Active topological phase transitions in high-order elastic topological insulators driven by pneumatic methods and liquid metals

Abstract

Active topological phase transitions widely occur in active matters and biological systems, such as developing embryos. Since the discovery of the intriguing bulk-boundary effects of topological insulators in Hermitian and non-Hermitian systems, various electric, optical, acoustic, and mechanical topological metamaterials with efficient energy transmission and robust defect-immunization have been designed. To date, however, it remains a challenge to precisely and fast manipulate the topological phase transitions in elastic topological insulators. In this paper, on the basis of theoretical analysis and numerical simulations, we propose an active strategy to achieve this aim through a combination of pneumatic actuation and liquid metals. The proposed method can precisely tune the connecting stiffness and vertex mass in the tight Su–Schrieffer–Heeger model.
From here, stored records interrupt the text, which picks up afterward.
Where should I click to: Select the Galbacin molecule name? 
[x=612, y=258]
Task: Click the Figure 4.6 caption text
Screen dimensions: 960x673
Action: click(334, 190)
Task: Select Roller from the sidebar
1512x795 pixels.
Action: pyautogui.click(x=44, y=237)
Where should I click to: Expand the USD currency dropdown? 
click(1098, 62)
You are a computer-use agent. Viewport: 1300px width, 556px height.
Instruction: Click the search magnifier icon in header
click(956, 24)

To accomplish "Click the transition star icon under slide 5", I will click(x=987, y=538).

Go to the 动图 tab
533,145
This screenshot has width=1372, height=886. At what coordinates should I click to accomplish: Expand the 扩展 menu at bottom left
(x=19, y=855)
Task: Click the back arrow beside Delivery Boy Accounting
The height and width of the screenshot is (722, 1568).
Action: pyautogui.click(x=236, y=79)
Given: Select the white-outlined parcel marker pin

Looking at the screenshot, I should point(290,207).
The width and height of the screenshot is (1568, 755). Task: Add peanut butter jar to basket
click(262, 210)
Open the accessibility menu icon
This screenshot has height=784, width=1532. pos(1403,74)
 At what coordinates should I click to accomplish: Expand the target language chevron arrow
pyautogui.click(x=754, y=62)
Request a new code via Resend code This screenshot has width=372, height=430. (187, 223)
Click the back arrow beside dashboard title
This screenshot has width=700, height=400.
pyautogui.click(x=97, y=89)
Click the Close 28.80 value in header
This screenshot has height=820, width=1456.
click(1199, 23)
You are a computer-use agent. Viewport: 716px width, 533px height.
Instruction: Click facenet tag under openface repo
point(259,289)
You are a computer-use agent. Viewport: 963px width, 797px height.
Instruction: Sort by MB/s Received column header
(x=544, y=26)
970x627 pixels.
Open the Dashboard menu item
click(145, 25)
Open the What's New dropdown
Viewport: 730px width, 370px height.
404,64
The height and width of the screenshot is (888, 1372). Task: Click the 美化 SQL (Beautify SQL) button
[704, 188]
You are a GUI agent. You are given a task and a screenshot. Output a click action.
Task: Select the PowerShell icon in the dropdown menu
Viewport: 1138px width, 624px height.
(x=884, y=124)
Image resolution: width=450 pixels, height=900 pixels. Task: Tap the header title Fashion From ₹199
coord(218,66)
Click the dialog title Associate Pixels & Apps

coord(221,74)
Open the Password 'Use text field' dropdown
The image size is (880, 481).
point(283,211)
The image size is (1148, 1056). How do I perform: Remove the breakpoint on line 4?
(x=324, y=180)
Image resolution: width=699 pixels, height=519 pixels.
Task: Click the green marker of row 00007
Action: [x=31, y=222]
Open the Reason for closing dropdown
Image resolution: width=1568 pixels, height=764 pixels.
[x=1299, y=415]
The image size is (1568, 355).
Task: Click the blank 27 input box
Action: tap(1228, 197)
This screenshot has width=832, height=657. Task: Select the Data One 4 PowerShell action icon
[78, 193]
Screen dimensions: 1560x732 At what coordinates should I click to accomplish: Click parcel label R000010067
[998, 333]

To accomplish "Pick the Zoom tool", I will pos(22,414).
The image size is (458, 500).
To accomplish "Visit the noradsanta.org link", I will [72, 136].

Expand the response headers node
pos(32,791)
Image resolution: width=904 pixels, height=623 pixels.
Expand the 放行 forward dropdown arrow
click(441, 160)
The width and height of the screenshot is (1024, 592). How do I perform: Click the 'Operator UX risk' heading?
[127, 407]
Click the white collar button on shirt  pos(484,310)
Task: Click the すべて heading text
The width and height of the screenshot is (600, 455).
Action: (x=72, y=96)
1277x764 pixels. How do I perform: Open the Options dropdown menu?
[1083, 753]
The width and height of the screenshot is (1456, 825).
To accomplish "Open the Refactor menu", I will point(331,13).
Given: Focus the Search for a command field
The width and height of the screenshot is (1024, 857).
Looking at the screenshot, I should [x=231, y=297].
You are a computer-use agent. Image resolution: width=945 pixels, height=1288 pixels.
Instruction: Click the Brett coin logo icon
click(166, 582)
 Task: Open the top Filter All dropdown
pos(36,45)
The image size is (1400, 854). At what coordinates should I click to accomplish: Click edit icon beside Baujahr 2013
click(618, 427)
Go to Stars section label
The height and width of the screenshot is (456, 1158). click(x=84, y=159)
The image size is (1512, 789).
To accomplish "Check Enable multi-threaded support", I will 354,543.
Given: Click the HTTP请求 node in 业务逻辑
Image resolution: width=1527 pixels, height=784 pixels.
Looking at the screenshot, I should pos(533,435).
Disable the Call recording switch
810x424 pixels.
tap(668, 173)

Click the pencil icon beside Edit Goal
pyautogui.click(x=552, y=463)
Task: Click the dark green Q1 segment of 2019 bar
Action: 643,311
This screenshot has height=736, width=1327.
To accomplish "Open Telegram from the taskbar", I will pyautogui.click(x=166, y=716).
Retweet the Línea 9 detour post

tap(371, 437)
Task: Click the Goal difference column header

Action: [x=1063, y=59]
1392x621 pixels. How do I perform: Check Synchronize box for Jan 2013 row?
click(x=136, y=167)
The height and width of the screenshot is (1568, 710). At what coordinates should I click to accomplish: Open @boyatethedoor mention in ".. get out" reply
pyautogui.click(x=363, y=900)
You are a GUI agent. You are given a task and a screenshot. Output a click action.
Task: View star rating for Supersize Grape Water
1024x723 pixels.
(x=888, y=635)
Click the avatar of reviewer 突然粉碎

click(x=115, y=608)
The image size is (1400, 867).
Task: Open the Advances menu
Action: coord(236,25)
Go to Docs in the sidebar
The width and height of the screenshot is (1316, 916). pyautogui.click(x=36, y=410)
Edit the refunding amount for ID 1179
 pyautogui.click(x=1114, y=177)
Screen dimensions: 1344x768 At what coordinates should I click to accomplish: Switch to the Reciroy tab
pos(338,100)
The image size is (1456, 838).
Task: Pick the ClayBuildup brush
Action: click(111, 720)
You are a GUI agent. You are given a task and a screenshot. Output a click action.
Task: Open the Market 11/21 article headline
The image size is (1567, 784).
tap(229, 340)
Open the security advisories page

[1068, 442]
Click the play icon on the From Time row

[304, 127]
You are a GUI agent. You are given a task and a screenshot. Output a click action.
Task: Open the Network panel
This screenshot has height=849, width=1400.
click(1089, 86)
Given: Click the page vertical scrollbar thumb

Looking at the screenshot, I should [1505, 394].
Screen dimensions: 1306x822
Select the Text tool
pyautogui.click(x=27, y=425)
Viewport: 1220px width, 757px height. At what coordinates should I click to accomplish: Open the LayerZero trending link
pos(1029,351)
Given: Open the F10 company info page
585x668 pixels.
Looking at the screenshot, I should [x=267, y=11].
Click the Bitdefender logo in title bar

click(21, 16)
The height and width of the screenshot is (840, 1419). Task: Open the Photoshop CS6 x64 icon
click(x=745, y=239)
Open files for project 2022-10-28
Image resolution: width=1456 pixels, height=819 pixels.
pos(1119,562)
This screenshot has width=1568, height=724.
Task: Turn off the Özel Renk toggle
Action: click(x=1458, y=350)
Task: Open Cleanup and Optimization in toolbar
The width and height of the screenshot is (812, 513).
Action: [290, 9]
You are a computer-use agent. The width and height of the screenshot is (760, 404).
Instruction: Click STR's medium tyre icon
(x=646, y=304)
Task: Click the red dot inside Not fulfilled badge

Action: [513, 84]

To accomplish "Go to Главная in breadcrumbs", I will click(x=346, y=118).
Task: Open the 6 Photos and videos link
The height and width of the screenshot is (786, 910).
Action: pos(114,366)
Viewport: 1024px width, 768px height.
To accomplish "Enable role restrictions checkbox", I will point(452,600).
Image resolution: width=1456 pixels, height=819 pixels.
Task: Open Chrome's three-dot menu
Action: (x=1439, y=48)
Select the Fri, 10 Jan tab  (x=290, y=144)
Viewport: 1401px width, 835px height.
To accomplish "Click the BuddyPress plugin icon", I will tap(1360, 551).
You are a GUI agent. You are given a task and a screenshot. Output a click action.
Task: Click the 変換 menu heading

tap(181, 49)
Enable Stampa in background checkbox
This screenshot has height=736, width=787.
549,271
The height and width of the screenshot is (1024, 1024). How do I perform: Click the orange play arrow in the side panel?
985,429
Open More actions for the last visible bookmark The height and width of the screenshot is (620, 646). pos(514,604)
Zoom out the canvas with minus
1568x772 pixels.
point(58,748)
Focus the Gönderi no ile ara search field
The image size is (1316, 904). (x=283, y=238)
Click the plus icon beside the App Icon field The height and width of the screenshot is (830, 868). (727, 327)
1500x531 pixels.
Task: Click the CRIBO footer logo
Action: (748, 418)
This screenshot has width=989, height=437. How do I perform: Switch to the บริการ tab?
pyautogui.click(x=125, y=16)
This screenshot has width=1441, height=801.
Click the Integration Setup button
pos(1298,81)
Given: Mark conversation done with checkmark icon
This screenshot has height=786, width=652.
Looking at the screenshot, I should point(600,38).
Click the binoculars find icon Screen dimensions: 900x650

Thus, we realize the effective and fast control of topological phase transitions and elastic wave bandgap switching. We also uncover the active spinning bulk-boundary effects and higher-order topological states in the elastic topological insulators, demonstrating the high effectiveness and practicability of the proposed method. In addition, the differences between the 1D edge and 0D corner higher-order states are specified by information entropy theory. This work not only gains insights into the active manipulation of topological phase transitions but also inspires novel strategies to design active topological materials through untethered methods, e.g., magnetism or biological cells.